> [ЧТО СДЕЛАТЬ]:
a – Перепишите дословно отрывок из текста о Новгородцеве, который начинается со слов «Таким образом, можно» и заканчивается словами «критериями утопичности (истинности).».
b – Продолжите текст о Новгородцеве, начав сразу после его последнего предложения.

==== ИСТОЧНИК

В важной для развития идеалистического направления философии права в России программной работе "О задачах современной философии права" (1902) Новгородцев также подчёркивает, что его задача - не решение практических задач. "Можно сосредоточить своё внимание на установлении общих философских оснований, - в эту сторону направлен мой интерес", - пишет он, констатируя разрыв своего исследовательского проекта "с традициями исключительного историзма и социологизма" и переход к системе "нравственного идеализма" Исторический и социологический метод в правовых науках доминировали в XIX веке, но, к сожалению, ни история, ни социология не подтвердили свою претензию на универсальность реальными результатами. "Ещё и теперь, - пишет Новгородцев, - социологи, смешивая обещание с исполнением и надежду с действительностью, говорят так, как будто бы в самом деле они могли быть для нас самыми надёжными руководителями в важнейших вопросах жизни". Так, например, социальная динамика действительно могла бы стать "величайшей находкой" для юриста, но ее нет.
Однако критика Новгородцевым чисто эмпирического подхода социологии и истории к правовой проблематике не ограничивается констатацией их неспособности пока что реализовать свои исследовательские планы (что является не принципиальной проблемой, а временной). Для Новгородцева неприемлема сама претензия социологии и истории упразднить самостоятельное значение моральной проблемы. Вполне в духе Канта, Новгородцев заявляет: "Мысль об исторической необходимости совершающихся событий не властна над нашим нравственным чувством", и ставит самостоятельную задачу "нравственного суда над историей".
"Жизнь, изменяя формы, оставляет незыблемыми принципы. Факты и отношения, меняясь и спеша, уходят в область прошлого; идеи и идеалы - в своих основах - остаются, для того чтобы светить человечеству в течение ряда веков". Среди этих идеалов Новгородцев отмечает прежде всего принцип безусловного значения личности, принципы равенства и свободы, справедливости и любви.
Таким образом, можно констатировать, что в итоге проведённого анализа мы приходим к пониманию "философского проекта" как отличного, с одной стороны, от исторических обобщений и прогнозов, социологических теорий, политических программ (для которых во главу угла ставятся апостериорные критерии утопичности, или, можно сказать непосредственной - в более или менее близкой исторической перспективе - реализуемости); и, с другой стороны, от утопий в узком, буквальном значении этого слова, на которые философский проект похож в их критической {негативной) части, но от которых он будет отличатся отрефлексированностью и недекларативностью конструктивной (позитивной) части, пользующейся априорными критериями утопичности (истинности).

========
==== ПРИВЕДЁННЫЕ СТРОКИ

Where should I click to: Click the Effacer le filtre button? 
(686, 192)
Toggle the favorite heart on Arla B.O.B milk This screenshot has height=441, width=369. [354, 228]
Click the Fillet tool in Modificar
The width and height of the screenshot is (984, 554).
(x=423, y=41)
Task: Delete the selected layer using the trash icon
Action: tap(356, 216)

========

> [ОТВЕТЫ ПО ЗАДАНИЯМ]:
a –
Таким образом, можно констатировать, что в итоге проведённого анализа мы приходим к пониманию "философского проекта" как отличного, с одной стороны, от исторических обобщений и прогнозов, социологических теорий, политических программ (для которых во главу угла ставятся апостериорные критерии утопичности, или, можно сказать непосредственной - в более или менее близкой исторической перспективе - реализуемости); и, с другой стороны, от утопий в узком, буквальном значении этого слова, на которые философский проект похож в их критической {негативной) части, но от которых он будет отличатся отрефлексированностью и недекларативностью конструктивной (позитивной) части, пользующейся априорными критериями утопичности (истинности).

b –
3. Предварительное определение понятия правового государства
Необходимо также дать предварительное определение понятия правового государства (der Rechtsstaat). В изложении этого вопроса мы последуем за П.И. Новгородцевым, который писал, что "Соловьёв противопоставлял неопределённой мечте славянофилов положительный идеал правового государства, выработанный жизнью Западной Европы".
Анализируя генезис идеала правового государства в Европе, философ выделяет несколько этапов в его выявлении и осмыслении.
Первый этап проходит в противопоставлении идеала правового государства идеалу средневековой западной теократии (папизма). Главной интенцией этого периода Новгородцев считает стремление к единому для всех правовому порядку, для чего потребовалось прежде всего преодоление той тягостной раздвоенности, которая рождалась в сознании европейца борьбой духовной власти со светской. Светскость нового государства выражается, как правило, в законодательном отделении церкви от государства. Верховенство права, в свою очередь, заключается в фиксации правовых принципов равенства и свободы. "Требование суверенного и единого государства в своей идеальной основе выражает не что иное, как устранение неравенства и разнообразия прав, существовавших в средние века. При раздробленности феодального государства право человека определялось его силой и силой той группы, к которой он принадлежал. Новое государство призвано было совершить процесс уравнения общественных элементов и превратить сословное общество с его многочисленными разделениями в общество гражданское, построенное на начале равной правоспособности. Для этого оно должно было уничтожить между собою и гражданами все посредствующие ступени властвования и подчинить всех единому и общему для всех закону. Суверенное государство должно было уничтожить тот строй, на почве которого создавались бесправие и неравенства, выделения и исключения, привилегии и монополии. Таков был идеальный [курсив - мой. - Е. Г.] смысл той политической теории, которая была создана в противовес феодальному порядку отношений".
Формулируя эти же выводы на языке более общей социальной теории мы можем сказать, что на этом историческом этапе происходило осознание права как идеальной ценности'"', что выразилось в его институциональном обособлении от существовавшего социального порядка. В сфере ценности, где, в отличие от области социальных норм, господствует принцип единства, а не множественности, право становится единым в своём источнике (так как двух разных прав быть не может - неизбежна их коллизия). Правовое государство невозможно, если таких источников несколько.
На второй ступени в развитии идеала правового государства, выделяемой Новгородцевым, требуя от граждан подчинения единому и равному для всех праву, государственная власть сама должна была войти в сферу действия этого принципа, подчиниться ему. Кристаллизовались эти требования во время французской революции в виде двух идей - народного суверенитета (и разделения властей) с одной стороны, и неотчуждаемых прав личности - с другой.
Итак, второй этап мы можем охарактеризовать как подчинение одного из самых противоречивых социальных институтов - государства - требованию верховенства права, что также является отражением общего принципа - в идеале правового государства социальная нормальность подчинена ценности права.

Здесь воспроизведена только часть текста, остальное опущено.